NDR Info: Inwiefern?
Pfeiffer: Es gibt sehr gut integrierte, relativ vorsichtige Kriegsflüchtlinge. Die Hälfte aller Flüchtlinge, 54 Prozent, kommen aus Syrien, Irak und Afghanistan und haben in Niedersachsen nur 16 Prozent aller den Flüchtlingen zugeschriebenen Raubdelikte begangen.
Aber völlig anders sind die aus Nordafrika kommenden Flüchtlinge: 0,9 Prozent ist ihr Anteil unter allen Neuankömmlingen, aber 31 Prozent unter denen, die wegen Raubes von der Polizei ermittelt wurden. Sie sind um das 35-fache überrepräsentiert.
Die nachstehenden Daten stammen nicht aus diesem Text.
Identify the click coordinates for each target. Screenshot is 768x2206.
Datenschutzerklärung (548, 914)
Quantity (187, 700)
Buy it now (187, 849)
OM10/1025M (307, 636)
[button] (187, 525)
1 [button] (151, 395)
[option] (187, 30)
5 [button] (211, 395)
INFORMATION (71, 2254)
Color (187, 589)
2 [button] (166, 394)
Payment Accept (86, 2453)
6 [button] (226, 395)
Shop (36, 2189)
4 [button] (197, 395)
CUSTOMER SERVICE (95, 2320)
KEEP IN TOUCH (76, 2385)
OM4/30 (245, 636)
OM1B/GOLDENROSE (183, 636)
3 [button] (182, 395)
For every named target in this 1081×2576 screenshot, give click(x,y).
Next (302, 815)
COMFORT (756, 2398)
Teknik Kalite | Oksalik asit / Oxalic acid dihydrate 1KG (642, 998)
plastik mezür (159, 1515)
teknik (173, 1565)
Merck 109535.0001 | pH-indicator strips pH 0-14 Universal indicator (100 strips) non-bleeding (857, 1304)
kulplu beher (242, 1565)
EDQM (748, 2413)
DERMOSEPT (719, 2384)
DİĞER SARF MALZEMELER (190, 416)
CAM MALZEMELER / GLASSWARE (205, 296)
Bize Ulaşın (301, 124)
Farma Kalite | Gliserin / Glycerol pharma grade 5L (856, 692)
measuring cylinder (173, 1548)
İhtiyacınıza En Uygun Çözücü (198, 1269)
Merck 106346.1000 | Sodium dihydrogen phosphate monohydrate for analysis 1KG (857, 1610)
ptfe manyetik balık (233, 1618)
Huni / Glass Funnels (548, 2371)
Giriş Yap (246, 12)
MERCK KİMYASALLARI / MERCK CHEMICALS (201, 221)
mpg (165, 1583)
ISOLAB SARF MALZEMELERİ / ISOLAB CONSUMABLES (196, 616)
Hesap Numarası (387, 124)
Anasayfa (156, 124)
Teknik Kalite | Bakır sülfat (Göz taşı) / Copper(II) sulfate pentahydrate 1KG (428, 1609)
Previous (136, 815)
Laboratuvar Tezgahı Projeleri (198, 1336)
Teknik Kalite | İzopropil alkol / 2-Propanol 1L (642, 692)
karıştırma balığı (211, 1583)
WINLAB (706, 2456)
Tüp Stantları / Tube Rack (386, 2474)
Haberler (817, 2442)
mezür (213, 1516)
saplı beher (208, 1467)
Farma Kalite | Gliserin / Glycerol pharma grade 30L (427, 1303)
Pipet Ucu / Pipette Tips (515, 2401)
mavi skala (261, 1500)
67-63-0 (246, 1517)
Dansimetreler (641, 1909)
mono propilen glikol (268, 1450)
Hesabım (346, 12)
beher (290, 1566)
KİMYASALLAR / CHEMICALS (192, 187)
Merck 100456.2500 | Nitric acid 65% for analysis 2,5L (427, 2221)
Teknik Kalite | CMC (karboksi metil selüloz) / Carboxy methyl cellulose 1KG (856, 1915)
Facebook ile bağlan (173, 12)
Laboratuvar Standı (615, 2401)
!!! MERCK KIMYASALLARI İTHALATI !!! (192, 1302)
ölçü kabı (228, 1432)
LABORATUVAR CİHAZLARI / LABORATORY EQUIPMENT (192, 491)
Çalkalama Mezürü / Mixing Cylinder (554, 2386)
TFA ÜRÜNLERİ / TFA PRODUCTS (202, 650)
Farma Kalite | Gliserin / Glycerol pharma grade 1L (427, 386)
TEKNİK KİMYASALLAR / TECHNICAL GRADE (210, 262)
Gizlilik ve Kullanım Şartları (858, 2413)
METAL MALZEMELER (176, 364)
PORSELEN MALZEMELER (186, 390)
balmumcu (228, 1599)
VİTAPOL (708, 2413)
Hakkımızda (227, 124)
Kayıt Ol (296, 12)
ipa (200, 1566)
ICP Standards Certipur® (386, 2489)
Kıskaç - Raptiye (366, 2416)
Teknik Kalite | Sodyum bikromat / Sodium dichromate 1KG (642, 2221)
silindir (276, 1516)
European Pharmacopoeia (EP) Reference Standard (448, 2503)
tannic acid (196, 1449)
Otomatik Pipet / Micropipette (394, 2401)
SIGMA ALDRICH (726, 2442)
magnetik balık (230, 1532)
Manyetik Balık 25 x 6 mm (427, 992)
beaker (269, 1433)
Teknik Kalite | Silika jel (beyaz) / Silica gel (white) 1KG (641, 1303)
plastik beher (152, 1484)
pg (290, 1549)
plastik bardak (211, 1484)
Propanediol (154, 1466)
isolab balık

Dämpfender weiblicher Einfluss fehlt
NDR Info: Kann man sagen, die Menschen die Kriegsflüchtlinge sind und deswegen eine höhere Wahrscheinlichkeit haben, dass ihr Asylantrag bewilligt wird, die begehen weniger Straftaten als Menschen, die wahrscheinlicher abgeschoben werden?
Pfeiffer: Ganz klar. Die Perspektiven sind der entscheidende Faktor. Wer glaubt, ich kann hier bleiben, wenn ich mich brav aufführe und keinen Unsinn anstelle, weil ich mir sonst alles kaputt mache, der hält sich an unsere Regeln, so weit es irgendwie geht. Natürlich gibt es unter uns einheimischen Deutschen und auch bei den Syrern ebenfalls Gewalttäter. Aber nicht im Übermaß.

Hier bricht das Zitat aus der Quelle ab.